Evernorth Launches National Behavioral Care Expansion
Evernorth, the healthcare services arm of The Cigna Group, has begun rolling out a behavioral health practice with the goal of being national a year from now.
Cigna executives announced the launch of Evernorth Behavioral Care Group at an investor meeting at which they also slightly lifted the overall company’s long-term profit growth forecasts. Evernorth Behavioral Care Group already is up and running in six states (including California, New York and Texas) as well as the District of Columbia and will scale far more broadly in 2025. The group already comprises more than 1,000 licensed clinicians.
The two core elements of Cigna's pitch to the market: Faster access for patients and less hassle for clinicians. On the patient side, Evernorth Behavioral Care Group is promising access to a clinician—in person or virtually—within 72 hours of scheduling. Typically, Cigna officials say, that process can take weeks, a gap in time that over time increases the total cost of care by double digits.

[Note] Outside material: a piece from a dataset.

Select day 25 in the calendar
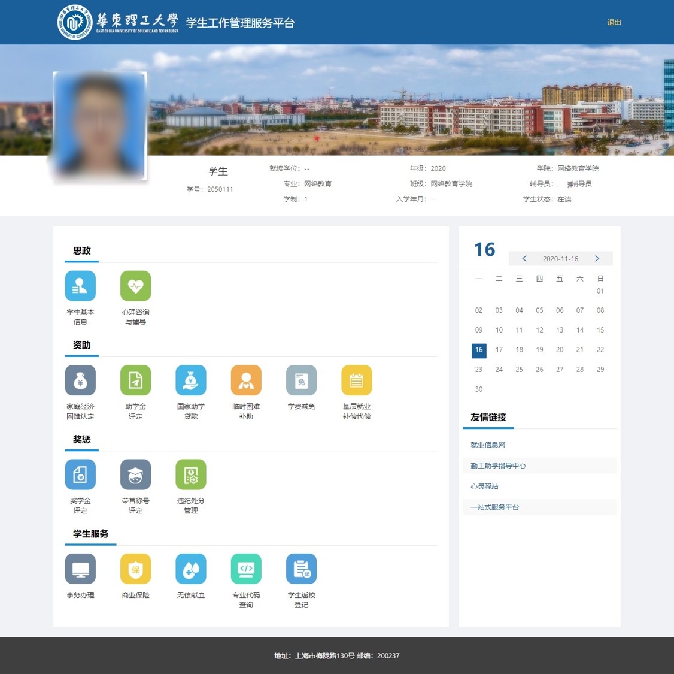This screenshot has width=674, height=674. point(519,370)
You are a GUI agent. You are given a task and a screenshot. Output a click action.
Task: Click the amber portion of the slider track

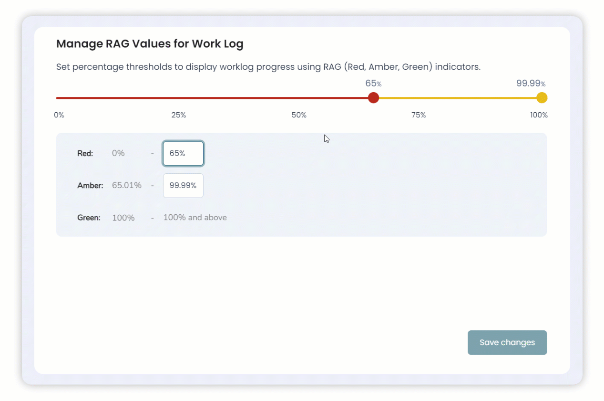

More broadly, Cigna estimates that 40 percent of total healthcare system costs in the United States are driven by patients with behavioral conditions. Thus, better coordinating work on behavioral and physical health will have major spillover effects.
“There’s meaningful opportunity for behavioral care to be better coordinated as there are significant comorbidities with individuals with mental health care needs along with other care needs,” Evernorth President and CEO Eric Palmer said earlier this year. “We’re in a position to help us address those challenges.”
On the administrative side, Evernorth’s new initiative leans on its data analytics and technology platforms to lighten the load, particularly on smaller practices. It also is piggybacking on the practice infrastructure, process and clinician recruiting work that's been done by Octave, a six-year-old mental health provider into which Cigna's venture-capital arm has invested.
In the company’s 2023 annual report to the U.S. Securities and Exchange Commission, Cigna executives noted that they “continued to leverage both internal and external data to identify and address health disparities and better understand the long-term medical and behavioral complications facing our customers.” That work, they say, is helping them identify care options earlier than in the past.
"The vast majority of people struggle to get help when they need it, and individual practitioners lack the tools and technology to make access easy and to measure quality," Eva Borden, Evernorth’s president of behavioral health, said in a statement last week.
Shares of Cigna (Ticker: CI) were changing hands near $344 on the afternoon of March 8, which was up nearly 4 percent from the Friday before. The stock has climbed more than 20 percent over the past six months, which has pushed the company’s market capitalization past the $100 billion mark.